Interaction between serum leptin levels and hypothalamo-hypophyseal-thyroid axis in patients with anorexia nervosa
Language English Country Great Britain, England Media print
Document type Journal Article, Research Support, Non-U.S. Gov't
- MeSH
- Pituitary Gland physiology MeSH
- Hypothalamus physiopathology MeSH
- Body Mass Index MeSH
- Insulin-Like Growth Factor I analysis MeSH
- Leptin analysis MeSH
- Humans MeSH
- Anorexia Nervosa physiopathology MeSH
- Neuropeptide Y blood MeSH
- Serotonin blood MeSH
- Thyroid Gland physiopathology MeSH
- Thyroxine blood MeSH
- Triiodothyronine, Reverse blood MeSH
- Triiodothyronine blood MeSH
- Check Tag
- Humans MeSH
- Female MeSH
- Publication type
- Journal Article MeSH
- Research Support, Non-U.S. Gov't MeSH
- Names of Substances
- Insulin-Like Growth Factor I MeSH
- Leptin MeSH
- Neuropeptide Y MeSH
- Serotonin MeSH
- Thyroxine MeSH
- Triiodothyronine, Reverse MeSH
- Triiodothyronine MeSH
The main objective of the study was to evaluate the endocrinological picture of anorexia.
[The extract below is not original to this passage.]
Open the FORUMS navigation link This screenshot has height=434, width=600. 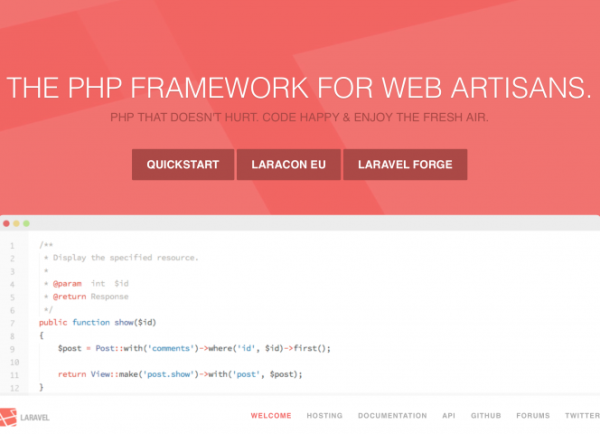point(533,415)
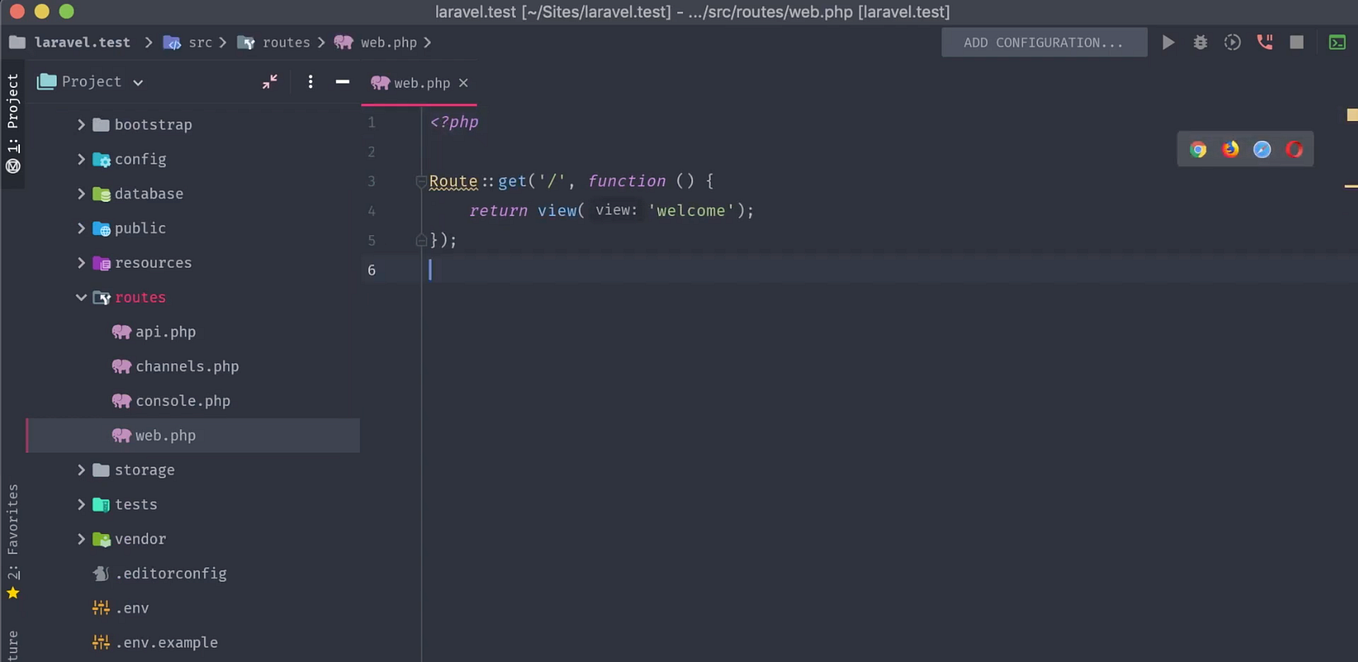Run with coverage using the dotted play icon
Viewport: 1358px width, 662px height.
click(1232, 42)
Serum leptin levels are low in untreated anorexia nervosa (AN), but studies of the exact relationship between leptin, body weight and hormones of hypothalamo-hypophyseal-thyroid axis and the impact of refeeding in anorectics are limited. The sample consistent of 15 patients with anorexia nervosa before and 1 month after partial weight recovery, and 15 age-matched control subjects. The body mass index (BMI), leptin, plasma neuropeptide Y (NPY), serotonin, thyroxine (T4), triiodothyronine (T3) and reverse triiodothyronine (rT3) in serum were evaluated for each subject. The mean serum levels of leptin, T4, and T3 were significantly lower before weight recovery in 15 patients with AN than they were in control subjects. After partial weight recovery, basal T3 levels were unchanged and significantly lower than in controls. Basal T4 was even still more reduced, but we observed significantly elevated ratio of T3/T4 and reduced ratio rT3/T4 of in AN patients after gain recovery, indicating increased conversion of T4 to T3 than to rT3. The levels of serum leptin were low in AN, but after partial weight recovery slightly increased, and correlated with BMI. No differences were observed in serum NPY. Serum levels of IGF-1 and serotonin were lower in AN than in controls before and after partial weight gain. IGF-1 was slightly increased after partial weight gain. We did not find correlation between serum levels of leptin and serum T4. The low serum levels of T3 associated with chronic starvation were thought to be the result of impaired peripheral conversion of T4 to T3. However, decreased levels of T3 were still apparent even after a partial weight gain, and the concentration of T4 was even lower. The diminished serum level of TSH in AN, however, appeared to return to the level of controls. On the basis of these results, we assume that low serum levels of thyroid hormones in AN reflect a dysfunction of the HPT axis in AN patients. It is known that in man serum serotonin levels correlate positively with T3 levels. It is possible that the low serum levels of thyroid hormones in AN subjects result in low serum serotonin and its product, melatonin. While IGF-1 reflects the energy intake of the previous few weeks, the serum leptin concentration reflects the true status of the adipose stores, a fact that has useful clinical implications.